Even then, the online matchmaking for Super Smash Bros. Ultimate is a strong service so far. It’s noticeably better than previous instalments – barring a few technical hiccups or a friend joining a private session that has poor internet to begin with (way to go Kyle) – and it has kept me coming back to refine my gameplay style with friends and strangers alike time and time again. It’s still too soon to say that Nintendo has nailed the online experience, but in my opinion this is one of the most promising examples of online play in the company’s history.
With the exception of Nintendo’s voice chat options, which ensure that my friends and I simply use Discord rather than gamble with that network.

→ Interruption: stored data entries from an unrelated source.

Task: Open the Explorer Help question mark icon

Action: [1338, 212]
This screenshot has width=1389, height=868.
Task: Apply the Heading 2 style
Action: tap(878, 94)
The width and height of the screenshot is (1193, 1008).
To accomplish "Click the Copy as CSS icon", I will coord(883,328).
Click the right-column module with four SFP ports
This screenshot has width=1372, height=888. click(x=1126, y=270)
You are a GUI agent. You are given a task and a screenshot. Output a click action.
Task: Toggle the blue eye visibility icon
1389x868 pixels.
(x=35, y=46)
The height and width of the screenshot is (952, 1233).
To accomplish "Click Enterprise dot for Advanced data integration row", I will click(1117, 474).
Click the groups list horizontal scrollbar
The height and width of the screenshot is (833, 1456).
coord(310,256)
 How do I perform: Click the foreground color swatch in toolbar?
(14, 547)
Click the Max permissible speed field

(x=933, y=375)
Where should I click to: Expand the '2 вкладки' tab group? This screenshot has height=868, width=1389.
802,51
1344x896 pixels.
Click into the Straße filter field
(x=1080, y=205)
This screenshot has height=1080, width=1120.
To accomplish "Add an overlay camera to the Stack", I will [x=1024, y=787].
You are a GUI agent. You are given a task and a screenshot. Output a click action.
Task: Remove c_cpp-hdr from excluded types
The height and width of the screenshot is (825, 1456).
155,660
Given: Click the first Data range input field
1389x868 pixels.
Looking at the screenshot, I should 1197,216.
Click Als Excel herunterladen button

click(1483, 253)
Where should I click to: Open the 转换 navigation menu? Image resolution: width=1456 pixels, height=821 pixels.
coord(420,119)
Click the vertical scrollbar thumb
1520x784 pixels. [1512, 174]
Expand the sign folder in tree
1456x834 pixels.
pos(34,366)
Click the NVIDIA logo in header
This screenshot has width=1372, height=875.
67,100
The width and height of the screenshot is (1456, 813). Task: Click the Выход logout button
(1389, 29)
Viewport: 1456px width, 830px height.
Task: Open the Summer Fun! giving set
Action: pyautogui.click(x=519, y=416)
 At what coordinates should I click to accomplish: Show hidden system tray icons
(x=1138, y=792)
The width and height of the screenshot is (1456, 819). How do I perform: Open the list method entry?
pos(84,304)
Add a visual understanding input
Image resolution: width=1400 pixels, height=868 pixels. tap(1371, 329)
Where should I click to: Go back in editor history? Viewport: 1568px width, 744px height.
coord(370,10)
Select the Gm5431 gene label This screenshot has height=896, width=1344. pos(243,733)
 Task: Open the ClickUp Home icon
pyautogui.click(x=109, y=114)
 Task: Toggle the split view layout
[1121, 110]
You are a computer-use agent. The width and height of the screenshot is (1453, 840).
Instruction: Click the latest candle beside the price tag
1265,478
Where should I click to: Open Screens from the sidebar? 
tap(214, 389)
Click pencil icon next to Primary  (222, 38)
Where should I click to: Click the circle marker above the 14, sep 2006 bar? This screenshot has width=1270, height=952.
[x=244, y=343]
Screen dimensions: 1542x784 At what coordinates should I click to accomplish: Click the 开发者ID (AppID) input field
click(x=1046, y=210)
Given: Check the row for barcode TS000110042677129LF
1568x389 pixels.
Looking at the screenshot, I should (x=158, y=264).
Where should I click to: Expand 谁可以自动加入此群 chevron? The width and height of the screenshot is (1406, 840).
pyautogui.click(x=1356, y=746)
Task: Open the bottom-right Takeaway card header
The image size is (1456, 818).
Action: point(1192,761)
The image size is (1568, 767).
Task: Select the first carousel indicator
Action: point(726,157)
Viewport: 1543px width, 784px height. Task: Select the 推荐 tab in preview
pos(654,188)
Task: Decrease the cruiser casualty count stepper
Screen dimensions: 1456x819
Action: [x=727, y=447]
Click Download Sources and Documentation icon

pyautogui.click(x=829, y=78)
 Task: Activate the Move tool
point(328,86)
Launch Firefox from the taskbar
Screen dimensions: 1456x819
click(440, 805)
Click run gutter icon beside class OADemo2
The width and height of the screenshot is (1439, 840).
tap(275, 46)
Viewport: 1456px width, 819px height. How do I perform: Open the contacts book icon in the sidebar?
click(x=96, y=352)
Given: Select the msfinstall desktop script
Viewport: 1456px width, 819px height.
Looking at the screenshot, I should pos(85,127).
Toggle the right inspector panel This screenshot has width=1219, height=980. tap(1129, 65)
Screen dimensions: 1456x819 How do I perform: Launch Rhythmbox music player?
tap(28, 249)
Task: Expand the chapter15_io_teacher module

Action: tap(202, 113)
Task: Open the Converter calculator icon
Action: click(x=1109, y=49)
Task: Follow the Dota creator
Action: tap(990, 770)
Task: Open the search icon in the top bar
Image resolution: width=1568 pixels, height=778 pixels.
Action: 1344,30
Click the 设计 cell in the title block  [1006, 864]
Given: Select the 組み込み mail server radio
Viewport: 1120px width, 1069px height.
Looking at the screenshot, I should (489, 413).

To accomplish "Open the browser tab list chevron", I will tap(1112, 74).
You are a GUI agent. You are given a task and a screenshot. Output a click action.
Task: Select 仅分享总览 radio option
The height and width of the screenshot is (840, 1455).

Still, all of this critique of the final experience pales in comparison to what Smash Bros. Ultimate is – and, frankly, it’s a miracle. If I may reference Greek Mythology for a moment (which is oddly appropriate given the inclusion of Kid Icarus‘s Pit in this game), every new entry in this franchise flies it closer and closer to the sun. What I mean by that is we’re now at a point where retaining all of the characters is not a possibility, and the future of the franchise is now unclear as a result.
Still, in all of the contractual hodgepodge surrounding this Nintendo fighting title is a spectacular party experience, a shockingly deep competitive fighting game, and a love letter to the medium known as gaming as a whole. A game like Super Smash Bros. Ultimate shouldn’t be a readily available commodity for consumers, but here it is.
All of the days, weeks, months, and years of labour put into the contract negotiations for crossover guests, the development of every returning character ever seen in the series, and a commitment to ensuring that the origins of each fighter are honoured is an impossible feat. Yet, here I am writing a quasi-review/hot take on the game because it exists.
Truth be told, we are all so much better off for it, too.
Super Smash Bros. Ultimate arrived exclusively for Nintendo Switch on December 7, 2018. Nintendo provided Okay, Cool with a code for the game for coverage purposes.